Seguro Rural: uma alternativa para reduzir riscos e ampliar o acesso ao crédito

Além da renegociação das dívidas, parlamentares e representantes do setor defendem mudanças na política de seguro rural como forma de reduzir riscos e ampliar o acesso ao crédito. O Projeto de Lei 2.951/24, aprovado pela Câmara dos Deputados no fim de maio e em análise no Senado Federal, prevê redução das taxas de juros e prioriza operações de crédito rural cobertas por mecanismos de garantia vinculados ao Fundo Catástrofe, destinado a assegurar a execução dos contratos e dar sustentação ao sistema.

Para o deputado federal Rafael Pezenti (MDB-SC), representante da FPA na Comissão de Meio Ambiente, a proposta pode reduzir a insegurança dos produtores diante das perdas causadas por eventos climáticos. “Com esse projeto, teremos mais segurança para os produtores façam investimentos, aperfeiçoem sua produção, com a garantia de que poderão permanecer na atividade ao final de um ano de trabalho”, avaliou.

A expectativa de ampliação dos recursos também é compartilhada por representantes do setor produtivo. Eles argumentam que o fortalecimento do seguro rural pode aumentar a estabilidade da atividade agropecuária e reduzir a necessidade de medidas emergenciais em situações de desastre climático.
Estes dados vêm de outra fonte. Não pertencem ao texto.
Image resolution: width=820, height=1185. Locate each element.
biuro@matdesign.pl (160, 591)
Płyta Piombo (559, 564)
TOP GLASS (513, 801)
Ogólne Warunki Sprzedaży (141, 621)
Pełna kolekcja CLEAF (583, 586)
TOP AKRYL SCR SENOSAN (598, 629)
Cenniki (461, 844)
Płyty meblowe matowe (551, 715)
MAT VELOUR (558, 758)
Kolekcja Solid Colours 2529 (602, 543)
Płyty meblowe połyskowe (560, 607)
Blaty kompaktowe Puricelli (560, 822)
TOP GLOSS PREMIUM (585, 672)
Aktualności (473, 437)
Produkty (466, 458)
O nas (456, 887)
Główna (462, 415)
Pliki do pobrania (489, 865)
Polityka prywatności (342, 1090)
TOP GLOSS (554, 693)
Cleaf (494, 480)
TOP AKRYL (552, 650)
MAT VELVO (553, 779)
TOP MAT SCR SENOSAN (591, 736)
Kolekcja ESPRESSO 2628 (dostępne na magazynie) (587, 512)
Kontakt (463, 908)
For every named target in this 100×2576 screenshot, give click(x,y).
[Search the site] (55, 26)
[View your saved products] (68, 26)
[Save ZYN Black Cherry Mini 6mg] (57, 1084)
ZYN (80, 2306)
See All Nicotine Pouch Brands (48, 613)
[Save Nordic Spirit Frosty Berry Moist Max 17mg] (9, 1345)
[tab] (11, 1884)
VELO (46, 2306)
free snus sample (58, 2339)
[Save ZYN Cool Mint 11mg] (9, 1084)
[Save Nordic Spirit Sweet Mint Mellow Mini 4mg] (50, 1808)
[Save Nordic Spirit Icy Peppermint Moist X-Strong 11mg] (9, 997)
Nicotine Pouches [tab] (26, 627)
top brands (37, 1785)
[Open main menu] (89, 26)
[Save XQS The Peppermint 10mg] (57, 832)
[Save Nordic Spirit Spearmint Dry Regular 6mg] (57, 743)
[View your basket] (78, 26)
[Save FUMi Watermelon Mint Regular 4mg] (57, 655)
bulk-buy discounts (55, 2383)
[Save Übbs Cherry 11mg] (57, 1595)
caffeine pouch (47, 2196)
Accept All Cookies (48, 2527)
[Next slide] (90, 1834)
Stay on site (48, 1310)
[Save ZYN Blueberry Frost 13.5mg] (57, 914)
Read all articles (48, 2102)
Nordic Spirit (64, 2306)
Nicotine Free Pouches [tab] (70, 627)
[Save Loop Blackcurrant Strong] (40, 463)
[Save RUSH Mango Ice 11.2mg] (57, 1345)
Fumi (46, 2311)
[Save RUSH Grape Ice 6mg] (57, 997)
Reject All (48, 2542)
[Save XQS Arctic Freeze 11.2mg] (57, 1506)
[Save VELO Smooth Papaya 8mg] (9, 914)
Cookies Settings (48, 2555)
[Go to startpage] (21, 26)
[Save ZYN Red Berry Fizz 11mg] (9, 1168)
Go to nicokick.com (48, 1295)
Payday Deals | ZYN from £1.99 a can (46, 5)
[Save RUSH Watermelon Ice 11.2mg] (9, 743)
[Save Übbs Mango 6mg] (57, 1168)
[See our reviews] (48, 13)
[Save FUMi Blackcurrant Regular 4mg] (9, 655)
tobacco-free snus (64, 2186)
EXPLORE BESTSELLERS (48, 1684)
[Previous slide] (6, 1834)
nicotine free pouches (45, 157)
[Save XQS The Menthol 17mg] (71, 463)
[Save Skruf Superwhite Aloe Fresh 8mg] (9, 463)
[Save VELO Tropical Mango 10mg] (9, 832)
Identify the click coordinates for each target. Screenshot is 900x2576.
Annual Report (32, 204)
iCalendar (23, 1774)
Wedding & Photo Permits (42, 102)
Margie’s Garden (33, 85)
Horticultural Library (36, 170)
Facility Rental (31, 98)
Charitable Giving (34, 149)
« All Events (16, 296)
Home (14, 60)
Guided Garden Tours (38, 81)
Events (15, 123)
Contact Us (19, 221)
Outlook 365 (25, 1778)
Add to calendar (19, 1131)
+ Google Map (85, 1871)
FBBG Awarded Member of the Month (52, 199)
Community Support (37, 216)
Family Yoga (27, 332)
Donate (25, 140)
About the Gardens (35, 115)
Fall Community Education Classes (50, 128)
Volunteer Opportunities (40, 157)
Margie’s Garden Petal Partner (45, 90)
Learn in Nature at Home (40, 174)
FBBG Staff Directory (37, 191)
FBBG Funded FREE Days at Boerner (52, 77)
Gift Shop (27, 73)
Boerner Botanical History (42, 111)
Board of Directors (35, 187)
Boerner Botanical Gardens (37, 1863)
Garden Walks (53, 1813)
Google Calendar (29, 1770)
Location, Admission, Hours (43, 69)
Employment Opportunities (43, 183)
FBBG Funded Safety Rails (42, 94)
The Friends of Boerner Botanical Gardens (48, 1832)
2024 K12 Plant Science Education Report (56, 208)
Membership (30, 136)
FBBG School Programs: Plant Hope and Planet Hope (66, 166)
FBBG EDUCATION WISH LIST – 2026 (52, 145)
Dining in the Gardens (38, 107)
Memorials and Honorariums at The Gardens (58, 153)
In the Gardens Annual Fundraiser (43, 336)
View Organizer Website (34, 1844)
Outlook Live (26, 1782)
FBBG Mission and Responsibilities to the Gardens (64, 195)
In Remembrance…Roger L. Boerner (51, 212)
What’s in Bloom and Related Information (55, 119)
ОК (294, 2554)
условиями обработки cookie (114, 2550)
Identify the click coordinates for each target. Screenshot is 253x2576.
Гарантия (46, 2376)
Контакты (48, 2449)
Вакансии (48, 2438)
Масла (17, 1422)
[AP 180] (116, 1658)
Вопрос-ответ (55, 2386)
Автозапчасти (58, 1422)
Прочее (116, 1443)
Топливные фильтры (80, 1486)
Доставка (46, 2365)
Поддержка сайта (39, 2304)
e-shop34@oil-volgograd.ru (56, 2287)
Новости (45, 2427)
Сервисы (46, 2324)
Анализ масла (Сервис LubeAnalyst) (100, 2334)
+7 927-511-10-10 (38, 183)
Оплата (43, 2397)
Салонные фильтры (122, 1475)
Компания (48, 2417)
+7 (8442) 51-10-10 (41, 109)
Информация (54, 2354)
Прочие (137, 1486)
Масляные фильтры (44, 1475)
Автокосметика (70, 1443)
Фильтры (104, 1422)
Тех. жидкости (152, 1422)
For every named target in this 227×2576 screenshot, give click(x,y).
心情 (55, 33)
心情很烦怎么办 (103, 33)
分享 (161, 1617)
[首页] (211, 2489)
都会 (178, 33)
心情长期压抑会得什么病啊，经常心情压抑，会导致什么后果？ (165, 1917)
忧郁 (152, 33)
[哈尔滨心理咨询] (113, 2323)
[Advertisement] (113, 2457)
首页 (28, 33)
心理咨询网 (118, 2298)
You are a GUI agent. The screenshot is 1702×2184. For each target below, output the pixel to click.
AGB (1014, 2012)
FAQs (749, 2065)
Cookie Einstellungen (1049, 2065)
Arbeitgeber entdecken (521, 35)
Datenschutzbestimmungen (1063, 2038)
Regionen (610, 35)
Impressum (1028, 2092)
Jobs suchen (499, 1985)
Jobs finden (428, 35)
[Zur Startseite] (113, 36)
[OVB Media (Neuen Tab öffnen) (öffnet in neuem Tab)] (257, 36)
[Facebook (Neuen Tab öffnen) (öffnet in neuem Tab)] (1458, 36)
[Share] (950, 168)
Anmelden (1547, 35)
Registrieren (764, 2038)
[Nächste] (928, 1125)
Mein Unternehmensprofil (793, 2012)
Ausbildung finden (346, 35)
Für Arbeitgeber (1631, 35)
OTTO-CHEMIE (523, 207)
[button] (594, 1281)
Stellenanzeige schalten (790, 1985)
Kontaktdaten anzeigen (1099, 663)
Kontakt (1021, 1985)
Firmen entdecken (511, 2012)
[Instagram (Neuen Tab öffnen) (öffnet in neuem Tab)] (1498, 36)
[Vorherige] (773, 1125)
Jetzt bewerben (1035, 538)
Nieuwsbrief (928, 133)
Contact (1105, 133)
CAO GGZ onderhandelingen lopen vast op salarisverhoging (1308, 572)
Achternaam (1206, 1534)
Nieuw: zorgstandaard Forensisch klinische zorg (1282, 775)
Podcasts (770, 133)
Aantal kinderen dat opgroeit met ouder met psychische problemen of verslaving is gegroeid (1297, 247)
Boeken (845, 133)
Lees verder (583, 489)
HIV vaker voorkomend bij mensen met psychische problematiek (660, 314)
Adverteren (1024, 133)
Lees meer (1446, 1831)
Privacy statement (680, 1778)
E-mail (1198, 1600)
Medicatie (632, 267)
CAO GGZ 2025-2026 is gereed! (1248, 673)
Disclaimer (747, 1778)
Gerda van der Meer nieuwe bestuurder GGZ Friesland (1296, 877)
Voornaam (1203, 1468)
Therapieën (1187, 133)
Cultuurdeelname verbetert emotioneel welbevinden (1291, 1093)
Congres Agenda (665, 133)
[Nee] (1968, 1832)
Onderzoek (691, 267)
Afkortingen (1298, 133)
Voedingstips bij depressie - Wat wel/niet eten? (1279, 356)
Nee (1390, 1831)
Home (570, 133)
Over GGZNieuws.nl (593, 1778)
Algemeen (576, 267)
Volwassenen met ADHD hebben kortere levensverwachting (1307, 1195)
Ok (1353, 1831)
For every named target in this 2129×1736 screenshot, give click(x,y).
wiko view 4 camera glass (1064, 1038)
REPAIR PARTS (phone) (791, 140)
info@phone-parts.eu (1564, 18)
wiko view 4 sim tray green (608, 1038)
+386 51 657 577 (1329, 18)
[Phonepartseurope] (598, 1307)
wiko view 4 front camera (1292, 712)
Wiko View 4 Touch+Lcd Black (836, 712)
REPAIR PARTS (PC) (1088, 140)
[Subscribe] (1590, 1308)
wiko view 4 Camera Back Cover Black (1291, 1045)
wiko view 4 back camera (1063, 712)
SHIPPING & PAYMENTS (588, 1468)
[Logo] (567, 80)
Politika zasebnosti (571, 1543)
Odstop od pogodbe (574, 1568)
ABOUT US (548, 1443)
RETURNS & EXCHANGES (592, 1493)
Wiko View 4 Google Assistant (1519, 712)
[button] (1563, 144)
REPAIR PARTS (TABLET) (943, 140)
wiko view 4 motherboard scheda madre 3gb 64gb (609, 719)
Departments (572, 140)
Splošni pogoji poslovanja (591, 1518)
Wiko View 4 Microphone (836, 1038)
Segundo Antônio Wiggers, presidente da Associação Empresarial de Lages (Acil), em Santa Catarina, a integração entre crédito e seguro contribui para a sustentabilidade financeira das propriedades rurais. “Reduz a dependência das medidas emergenciais do governo em qualquer momento de crise e também contribui para aumentar a resiliência de toda a cadeia produtiva do agronegócio brasileiro”, completou Wiggers.